▶ _What needs to be done_:
In the data below, find every line with the word "computer" and copy it out.

Stored records
==================================================

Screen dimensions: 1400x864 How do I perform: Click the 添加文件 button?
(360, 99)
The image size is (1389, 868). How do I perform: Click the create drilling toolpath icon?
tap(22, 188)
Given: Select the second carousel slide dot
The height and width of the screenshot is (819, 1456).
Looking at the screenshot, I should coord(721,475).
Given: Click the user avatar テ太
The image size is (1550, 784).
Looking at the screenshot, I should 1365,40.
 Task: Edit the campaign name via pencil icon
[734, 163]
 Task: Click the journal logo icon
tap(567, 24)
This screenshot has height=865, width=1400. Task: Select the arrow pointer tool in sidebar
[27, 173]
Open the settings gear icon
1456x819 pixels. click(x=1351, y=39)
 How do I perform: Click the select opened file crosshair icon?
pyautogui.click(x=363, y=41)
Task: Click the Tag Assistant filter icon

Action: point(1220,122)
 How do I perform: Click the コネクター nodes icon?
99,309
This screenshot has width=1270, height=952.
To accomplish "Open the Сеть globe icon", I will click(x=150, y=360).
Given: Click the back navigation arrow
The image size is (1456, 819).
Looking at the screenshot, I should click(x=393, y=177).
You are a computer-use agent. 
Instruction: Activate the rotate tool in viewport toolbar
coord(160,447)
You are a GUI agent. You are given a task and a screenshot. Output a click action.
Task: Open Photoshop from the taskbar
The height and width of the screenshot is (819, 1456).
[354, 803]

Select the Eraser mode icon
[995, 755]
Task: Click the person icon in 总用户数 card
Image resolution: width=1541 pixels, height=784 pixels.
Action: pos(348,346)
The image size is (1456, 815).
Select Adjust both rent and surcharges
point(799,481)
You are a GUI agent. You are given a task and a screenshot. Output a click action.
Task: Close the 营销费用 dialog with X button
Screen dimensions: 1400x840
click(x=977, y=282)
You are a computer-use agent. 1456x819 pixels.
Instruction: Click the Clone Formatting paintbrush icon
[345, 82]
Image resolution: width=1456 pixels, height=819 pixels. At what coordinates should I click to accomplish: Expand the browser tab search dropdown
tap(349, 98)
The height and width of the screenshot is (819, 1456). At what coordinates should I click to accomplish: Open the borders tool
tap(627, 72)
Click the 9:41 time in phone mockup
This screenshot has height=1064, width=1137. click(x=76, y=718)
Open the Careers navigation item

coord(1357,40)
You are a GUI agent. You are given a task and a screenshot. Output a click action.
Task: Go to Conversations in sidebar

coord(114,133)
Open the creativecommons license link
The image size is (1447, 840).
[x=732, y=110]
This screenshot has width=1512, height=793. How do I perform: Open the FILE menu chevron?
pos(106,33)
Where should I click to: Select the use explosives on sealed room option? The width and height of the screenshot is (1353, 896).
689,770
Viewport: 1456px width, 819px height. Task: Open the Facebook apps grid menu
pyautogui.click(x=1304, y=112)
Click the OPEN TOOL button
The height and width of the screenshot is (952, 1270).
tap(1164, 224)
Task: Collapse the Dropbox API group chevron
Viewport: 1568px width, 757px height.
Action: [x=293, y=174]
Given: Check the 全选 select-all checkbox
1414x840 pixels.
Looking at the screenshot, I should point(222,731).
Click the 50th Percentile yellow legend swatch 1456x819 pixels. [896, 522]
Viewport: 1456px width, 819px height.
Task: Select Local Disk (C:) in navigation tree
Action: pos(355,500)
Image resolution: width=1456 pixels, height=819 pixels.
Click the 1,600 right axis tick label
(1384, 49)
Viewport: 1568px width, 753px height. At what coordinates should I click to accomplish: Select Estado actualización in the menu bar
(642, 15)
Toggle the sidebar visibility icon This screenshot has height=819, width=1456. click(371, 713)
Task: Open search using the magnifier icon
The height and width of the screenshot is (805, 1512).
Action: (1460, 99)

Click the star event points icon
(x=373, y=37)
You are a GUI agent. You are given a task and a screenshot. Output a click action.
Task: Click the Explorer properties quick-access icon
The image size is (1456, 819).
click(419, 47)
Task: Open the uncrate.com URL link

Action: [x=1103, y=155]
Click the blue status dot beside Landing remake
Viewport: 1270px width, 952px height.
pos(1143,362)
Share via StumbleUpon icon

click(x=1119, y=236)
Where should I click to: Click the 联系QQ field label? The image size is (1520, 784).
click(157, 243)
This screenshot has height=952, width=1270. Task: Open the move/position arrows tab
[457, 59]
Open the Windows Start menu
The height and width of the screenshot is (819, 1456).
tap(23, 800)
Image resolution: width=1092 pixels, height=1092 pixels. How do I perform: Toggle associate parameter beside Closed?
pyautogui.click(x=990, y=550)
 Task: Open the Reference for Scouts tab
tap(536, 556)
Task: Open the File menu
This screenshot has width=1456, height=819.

==================================================

▶ _Response for this exercise_:
You are a computer-use agent. 
You are a computer-use agent. 1456x819 pixels.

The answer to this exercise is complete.